U.N. Avenue begins at a fork in Quirino Avenue Extension, Paz Mendoza Guazon Street, and Cristobal Street, just west of Pandacan. It continues through the area of Tanque and Isla de Provisor in northern Paco district passing several rows of warehouses and a few institutional buildings. West of Taft Avenue lies busy Ermita district with a mix of hotels, offices and hospital buildings. Roxas Boulevard lies at its western terminus, with the U.S. Embassy in Manila as the terminating vista.

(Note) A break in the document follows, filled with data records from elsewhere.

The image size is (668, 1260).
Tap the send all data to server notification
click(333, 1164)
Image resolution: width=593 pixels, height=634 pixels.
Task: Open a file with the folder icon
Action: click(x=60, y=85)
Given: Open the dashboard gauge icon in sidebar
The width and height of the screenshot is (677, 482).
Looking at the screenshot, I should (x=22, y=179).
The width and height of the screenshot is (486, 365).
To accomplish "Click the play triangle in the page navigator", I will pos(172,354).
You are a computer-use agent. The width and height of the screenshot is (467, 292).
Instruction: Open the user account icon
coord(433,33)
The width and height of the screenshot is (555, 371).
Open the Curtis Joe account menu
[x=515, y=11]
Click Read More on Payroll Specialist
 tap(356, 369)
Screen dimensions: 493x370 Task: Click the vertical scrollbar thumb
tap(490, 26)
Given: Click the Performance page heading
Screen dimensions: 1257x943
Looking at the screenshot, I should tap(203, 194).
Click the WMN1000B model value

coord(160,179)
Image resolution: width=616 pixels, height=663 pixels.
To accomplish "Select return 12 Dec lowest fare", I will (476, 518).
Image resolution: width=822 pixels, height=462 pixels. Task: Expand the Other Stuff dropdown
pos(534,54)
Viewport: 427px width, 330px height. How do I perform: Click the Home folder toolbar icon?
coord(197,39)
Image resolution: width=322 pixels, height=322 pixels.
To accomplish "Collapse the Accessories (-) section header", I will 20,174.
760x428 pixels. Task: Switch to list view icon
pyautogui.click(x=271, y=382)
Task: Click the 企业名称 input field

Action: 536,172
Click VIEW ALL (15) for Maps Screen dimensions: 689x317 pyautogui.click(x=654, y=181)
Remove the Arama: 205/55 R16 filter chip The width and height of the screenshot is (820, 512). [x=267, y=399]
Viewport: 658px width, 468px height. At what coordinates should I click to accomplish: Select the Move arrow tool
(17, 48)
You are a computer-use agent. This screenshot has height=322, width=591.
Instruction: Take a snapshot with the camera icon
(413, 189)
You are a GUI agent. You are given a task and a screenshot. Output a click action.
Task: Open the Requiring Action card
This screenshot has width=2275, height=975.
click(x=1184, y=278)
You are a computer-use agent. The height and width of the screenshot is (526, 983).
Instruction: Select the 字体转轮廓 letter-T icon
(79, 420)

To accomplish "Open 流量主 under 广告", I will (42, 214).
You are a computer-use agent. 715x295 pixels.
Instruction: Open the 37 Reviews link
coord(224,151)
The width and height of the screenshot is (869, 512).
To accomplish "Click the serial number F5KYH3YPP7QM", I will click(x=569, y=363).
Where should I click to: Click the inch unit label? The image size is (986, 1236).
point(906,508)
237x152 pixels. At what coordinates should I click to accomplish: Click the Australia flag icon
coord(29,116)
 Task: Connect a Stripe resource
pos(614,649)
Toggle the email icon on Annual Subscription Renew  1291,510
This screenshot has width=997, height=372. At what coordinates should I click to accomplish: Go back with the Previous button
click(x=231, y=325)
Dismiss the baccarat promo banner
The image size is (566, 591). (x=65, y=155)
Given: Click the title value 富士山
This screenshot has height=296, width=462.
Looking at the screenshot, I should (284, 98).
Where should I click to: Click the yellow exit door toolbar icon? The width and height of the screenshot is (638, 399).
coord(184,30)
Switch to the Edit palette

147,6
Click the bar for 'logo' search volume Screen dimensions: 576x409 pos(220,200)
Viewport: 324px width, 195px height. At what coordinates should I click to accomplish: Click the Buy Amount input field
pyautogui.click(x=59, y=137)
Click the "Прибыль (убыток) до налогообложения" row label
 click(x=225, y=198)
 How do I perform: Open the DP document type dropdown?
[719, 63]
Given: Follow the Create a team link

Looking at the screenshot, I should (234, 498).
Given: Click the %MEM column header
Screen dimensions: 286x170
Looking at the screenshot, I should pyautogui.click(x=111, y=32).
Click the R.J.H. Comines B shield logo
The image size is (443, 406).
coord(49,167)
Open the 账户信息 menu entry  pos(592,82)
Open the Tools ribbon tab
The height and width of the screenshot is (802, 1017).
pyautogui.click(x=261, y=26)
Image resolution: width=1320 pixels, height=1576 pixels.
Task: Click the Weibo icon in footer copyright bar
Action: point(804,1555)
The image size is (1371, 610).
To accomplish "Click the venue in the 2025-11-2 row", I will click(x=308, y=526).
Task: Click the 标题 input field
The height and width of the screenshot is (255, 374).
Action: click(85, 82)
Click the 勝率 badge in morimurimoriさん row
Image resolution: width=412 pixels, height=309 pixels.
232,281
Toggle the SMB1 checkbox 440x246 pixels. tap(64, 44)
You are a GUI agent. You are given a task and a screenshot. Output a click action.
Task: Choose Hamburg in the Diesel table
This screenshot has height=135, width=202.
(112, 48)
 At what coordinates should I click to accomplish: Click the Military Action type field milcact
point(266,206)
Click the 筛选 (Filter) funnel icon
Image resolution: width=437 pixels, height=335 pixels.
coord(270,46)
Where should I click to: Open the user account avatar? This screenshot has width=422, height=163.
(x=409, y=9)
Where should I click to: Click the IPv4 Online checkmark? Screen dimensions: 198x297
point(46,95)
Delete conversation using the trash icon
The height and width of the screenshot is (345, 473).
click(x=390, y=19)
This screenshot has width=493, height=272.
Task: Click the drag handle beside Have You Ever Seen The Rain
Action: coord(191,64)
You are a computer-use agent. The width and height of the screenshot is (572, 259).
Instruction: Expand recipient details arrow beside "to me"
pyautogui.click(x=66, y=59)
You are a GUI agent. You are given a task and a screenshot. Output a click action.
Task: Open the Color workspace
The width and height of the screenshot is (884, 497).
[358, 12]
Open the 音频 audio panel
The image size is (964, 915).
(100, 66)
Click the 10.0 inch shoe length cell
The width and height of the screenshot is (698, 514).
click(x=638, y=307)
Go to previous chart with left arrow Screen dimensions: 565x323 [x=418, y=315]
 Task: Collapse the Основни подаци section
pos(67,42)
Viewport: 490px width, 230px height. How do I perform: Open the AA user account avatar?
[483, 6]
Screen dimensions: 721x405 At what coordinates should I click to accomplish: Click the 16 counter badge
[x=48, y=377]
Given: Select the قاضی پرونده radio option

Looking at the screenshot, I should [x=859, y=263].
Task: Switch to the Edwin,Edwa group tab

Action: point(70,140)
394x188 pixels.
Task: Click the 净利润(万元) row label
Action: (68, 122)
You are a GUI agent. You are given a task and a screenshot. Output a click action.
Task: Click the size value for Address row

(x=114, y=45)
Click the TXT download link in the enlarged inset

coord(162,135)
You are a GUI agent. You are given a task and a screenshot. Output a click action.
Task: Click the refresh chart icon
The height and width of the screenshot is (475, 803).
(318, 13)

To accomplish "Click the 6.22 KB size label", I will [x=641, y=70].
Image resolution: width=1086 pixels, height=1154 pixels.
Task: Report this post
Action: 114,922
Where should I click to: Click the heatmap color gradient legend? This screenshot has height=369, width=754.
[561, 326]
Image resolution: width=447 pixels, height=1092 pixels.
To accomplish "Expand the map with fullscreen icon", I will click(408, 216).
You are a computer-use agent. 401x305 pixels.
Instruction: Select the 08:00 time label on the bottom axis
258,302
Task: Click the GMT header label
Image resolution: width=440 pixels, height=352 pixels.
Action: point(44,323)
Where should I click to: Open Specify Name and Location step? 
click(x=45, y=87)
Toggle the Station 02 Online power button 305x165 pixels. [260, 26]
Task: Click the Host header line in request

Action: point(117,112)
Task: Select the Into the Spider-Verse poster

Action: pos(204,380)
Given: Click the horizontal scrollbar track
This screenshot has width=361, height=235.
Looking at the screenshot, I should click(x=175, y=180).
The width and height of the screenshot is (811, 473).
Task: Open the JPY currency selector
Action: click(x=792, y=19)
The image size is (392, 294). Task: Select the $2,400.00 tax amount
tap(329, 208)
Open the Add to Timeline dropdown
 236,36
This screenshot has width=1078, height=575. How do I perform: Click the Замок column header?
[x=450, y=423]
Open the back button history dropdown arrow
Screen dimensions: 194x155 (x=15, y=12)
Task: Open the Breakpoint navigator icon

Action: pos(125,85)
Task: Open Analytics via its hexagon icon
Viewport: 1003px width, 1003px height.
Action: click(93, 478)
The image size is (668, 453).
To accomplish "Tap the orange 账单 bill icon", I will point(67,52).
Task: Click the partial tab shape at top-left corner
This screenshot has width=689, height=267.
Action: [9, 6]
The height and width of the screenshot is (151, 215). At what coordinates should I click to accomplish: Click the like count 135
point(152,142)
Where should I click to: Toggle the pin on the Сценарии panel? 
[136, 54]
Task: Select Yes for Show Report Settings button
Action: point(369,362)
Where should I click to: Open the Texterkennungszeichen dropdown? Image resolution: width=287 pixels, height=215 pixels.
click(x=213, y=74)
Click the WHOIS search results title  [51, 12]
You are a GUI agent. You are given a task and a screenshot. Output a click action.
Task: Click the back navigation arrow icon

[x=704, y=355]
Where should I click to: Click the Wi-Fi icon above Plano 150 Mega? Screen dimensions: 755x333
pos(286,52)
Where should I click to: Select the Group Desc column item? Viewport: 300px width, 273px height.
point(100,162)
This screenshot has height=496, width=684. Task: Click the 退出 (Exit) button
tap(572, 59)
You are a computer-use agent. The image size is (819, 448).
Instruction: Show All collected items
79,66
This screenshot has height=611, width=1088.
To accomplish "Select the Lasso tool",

The avenue is served by the United Nations LRT station.

History
United Nations Avenue was formerly known as Isaac Peral Street, after the Spanish engineer who designed the world's first fully capable military submarine in the late 19th century. Originally a short street in Ermita, it was later extended towards Paco, linking it to what was then called Calle Canonigo, which later became part of the avenue that ended at the present-day Tanque Street. It was previously planned to reach as far as Pandacan at the east; however, it only reached up to its present-day terminus in Paco.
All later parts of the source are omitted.